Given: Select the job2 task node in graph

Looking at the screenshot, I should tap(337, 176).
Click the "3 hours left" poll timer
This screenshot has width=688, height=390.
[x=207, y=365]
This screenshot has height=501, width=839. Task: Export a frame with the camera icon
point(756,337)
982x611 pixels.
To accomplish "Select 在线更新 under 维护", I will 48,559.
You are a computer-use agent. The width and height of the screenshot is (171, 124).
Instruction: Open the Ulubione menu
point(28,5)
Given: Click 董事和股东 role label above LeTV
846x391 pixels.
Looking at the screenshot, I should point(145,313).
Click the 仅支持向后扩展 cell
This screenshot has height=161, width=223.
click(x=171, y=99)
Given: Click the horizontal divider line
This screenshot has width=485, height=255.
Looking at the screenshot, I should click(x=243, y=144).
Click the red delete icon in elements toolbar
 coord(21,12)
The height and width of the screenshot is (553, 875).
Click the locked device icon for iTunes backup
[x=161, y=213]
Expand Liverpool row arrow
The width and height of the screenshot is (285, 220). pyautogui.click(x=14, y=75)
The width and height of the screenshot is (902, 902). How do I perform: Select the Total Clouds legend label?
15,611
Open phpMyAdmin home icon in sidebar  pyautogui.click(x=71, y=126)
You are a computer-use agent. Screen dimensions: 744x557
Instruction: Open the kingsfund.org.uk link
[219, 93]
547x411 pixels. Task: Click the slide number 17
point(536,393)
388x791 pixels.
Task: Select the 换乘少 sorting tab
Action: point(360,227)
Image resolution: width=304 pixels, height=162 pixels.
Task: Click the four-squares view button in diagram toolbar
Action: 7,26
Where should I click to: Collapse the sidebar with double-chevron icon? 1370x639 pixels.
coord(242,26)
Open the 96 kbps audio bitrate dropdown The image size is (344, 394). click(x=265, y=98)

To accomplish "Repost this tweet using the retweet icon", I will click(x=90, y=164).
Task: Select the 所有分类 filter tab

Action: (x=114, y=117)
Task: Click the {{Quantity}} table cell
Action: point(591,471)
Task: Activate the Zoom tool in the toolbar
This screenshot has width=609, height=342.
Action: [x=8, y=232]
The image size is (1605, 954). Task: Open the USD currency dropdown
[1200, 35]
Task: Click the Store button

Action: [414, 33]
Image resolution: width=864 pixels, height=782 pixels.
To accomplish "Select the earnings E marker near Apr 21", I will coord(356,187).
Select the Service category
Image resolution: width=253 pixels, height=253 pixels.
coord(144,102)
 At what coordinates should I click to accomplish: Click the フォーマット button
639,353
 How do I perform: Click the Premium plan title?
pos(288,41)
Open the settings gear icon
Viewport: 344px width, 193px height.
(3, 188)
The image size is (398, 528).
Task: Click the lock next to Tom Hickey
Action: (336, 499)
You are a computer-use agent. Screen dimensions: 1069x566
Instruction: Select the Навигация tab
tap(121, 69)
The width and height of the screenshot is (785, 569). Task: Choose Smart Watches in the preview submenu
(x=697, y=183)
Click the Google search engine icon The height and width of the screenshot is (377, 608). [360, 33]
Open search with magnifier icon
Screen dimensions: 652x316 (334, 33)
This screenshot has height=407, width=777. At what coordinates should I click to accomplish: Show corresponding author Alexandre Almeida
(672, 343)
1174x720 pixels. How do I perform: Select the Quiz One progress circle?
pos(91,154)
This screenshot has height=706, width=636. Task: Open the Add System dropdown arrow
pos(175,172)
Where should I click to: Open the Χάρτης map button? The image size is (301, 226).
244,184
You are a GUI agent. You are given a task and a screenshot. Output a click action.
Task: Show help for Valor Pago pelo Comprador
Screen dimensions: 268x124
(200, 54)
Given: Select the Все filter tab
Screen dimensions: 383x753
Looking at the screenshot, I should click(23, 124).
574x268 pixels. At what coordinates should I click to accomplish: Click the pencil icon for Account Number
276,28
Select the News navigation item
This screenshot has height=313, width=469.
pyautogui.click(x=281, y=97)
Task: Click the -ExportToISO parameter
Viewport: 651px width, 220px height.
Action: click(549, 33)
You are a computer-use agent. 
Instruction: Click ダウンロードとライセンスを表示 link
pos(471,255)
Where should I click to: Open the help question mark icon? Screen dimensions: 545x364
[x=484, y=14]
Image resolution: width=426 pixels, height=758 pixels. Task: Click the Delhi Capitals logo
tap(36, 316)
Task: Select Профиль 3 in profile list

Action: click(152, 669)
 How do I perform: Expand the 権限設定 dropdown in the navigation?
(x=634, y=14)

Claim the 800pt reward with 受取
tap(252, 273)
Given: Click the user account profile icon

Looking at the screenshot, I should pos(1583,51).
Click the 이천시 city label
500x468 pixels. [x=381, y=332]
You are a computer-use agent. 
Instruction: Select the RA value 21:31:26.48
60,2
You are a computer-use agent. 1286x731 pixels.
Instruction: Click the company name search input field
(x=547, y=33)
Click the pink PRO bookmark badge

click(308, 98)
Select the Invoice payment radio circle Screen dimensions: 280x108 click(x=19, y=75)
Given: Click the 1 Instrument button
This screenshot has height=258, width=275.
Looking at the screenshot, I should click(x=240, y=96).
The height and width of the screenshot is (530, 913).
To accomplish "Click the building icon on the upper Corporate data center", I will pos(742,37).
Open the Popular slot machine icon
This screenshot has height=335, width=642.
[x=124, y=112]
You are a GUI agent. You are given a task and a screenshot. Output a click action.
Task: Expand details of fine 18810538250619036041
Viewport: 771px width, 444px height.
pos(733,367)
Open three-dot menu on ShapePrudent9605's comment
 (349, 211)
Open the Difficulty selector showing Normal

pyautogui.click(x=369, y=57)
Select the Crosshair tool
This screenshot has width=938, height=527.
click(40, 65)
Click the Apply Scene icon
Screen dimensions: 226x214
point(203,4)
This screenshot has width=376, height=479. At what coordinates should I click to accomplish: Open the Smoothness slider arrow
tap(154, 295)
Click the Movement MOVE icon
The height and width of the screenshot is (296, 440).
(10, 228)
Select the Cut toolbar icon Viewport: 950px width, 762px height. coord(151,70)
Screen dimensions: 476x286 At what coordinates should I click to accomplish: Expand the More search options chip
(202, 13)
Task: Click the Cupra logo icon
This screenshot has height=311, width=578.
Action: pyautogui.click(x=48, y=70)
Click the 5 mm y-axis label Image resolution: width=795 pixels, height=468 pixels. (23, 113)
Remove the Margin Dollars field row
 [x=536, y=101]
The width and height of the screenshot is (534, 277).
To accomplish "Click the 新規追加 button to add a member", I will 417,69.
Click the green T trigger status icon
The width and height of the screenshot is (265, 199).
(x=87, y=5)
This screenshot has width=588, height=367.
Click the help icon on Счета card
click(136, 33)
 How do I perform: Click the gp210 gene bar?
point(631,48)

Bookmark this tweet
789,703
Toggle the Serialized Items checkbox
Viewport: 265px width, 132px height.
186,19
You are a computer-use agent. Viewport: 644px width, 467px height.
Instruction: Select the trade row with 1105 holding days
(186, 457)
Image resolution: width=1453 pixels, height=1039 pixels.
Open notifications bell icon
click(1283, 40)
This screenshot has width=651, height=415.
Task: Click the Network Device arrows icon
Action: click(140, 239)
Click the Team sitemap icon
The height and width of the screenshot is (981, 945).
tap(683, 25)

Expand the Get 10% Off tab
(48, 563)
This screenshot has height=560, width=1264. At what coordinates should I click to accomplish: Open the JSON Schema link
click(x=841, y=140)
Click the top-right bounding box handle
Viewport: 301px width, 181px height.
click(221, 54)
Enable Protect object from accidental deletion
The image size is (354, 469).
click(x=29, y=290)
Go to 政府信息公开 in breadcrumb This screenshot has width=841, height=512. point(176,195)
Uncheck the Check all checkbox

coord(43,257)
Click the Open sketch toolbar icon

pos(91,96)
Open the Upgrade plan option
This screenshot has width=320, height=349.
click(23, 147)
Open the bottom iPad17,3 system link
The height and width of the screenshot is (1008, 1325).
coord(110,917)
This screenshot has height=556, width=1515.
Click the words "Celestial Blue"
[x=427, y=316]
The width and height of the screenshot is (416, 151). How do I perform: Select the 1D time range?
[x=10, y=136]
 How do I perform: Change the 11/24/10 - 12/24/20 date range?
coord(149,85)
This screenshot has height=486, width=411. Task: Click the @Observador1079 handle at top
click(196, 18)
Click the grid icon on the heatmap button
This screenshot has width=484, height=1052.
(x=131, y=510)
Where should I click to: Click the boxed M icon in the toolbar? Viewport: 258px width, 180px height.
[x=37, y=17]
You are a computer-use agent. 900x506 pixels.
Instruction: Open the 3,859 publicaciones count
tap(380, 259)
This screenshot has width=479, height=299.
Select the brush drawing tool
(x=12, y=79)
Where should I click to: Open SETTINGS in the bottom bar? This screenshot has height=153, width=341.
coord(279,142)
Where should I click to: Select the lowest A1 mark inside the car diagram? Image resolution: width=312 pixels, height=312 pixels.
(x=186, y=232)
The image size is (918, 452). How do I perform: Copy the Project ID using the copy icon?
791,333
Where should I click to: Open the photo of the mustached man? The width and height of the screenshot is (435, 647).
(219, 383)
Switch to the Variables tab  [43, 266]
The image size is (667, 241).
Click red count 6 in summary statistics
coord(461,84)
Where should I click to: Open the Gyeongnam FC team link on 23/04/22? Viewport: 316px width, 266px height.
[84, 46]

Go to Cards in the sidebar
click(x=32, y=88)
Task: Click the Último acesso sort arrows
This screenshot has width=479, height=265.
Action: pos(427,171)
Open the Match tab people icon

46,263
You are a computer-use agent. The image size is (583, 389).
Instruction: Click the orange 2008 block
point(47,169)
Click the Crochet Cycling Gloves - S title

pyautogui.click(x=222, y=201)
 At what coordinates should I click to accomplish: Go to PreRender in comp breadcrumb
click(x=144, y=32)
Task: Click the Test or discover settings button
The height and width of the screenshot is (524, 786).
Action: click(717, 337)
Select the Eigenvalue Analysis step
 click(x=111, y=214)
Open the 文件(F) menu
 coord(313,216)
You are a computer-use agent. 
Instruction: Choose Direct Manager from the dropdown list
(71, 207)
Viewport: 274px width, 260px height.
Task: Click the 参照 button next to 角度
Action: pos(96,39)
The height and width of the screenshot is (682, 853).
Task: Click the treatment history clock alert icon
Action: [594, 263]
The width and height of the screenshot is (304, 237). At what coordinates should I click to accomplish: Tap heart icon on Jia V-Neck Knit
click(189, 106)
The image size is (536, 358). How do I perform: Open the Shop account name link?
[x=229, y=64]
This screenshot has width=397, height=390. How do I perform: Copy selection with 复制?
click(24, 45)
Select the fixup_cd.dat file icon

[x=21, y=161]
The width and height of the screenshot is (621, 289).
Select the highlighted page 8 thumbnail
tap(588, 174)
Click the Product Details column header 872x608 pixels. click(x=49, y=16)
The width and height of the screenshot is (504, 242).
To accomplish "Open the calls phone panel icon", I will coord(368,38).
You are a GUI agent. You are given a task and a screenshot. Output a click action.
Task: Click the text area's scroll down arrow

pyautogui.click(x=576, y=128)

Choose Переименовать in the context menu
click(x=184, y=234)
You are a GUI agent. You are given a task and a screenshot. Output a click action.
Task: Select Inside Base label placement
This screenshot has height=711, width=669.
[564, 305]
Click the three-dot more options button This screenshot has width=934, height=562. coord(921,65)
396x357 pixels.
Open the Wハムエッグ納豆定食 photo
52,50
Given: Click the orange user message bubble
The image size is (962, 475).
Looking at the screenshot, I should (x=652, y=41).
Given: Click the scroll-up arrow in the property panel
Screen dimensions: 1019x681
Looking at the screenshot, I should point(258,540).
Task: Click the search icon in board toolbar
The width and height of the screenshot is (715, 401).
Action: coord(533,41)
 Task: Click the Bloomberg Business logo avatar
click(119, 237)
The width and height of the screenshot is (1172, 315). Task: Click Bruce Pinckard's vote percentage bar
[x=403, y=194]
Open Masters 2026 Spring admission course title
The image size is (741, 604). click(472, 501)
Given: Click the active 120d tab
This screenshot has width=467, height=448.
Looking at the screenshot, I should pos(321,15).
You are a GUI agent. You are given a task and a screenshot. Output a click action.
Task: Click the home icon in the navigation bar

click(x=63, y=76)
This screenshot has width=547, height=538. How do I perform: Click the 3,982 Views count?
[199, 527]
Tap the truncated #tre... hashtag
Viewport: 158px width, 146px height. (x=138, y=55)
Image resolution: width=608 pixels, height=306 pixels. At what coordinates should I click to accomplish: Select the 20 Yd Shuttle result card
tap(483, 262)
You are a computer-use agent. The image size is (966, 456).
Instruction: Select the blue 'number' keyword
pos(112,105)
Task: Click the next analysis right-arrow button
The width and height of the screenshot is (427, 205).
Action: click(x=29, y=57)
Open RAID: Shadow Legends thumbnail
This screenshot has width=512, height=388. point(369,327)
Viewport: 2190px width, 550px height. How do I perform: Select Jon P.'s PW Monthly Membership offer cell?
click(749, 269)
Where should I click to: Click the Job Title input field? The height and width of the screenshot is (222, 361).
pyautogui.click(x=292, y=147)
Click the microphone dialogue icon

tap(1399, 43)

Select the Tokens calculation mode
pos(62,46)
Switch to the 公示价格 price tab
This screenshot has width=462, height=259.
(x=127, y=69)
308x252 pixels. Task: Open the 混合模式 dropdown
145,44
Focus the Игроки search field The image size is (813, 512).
# # #
What to produce: Transcribe the records above from the line holding "Screen dimensions: 268x124" down to the line holding "Task: Click the -ExportToISO parameter", inclusive, without adding anything.

Expected answer:
Screen dimensions: 268x124
(200, 54)
Given: Select the Все filter tab
Screen dimensions: 383x753
Looking at the screenshot, I should click(23, 124).
574x268 pixels. At what coordinates should I click to accomplish: Click the pencil icon for Account Number
276,28
Select the News navigation item
This screenshot has height=313, width=469.
pyautogui.click(x=281, y=97)
Task: Click the -ExportToISO parameter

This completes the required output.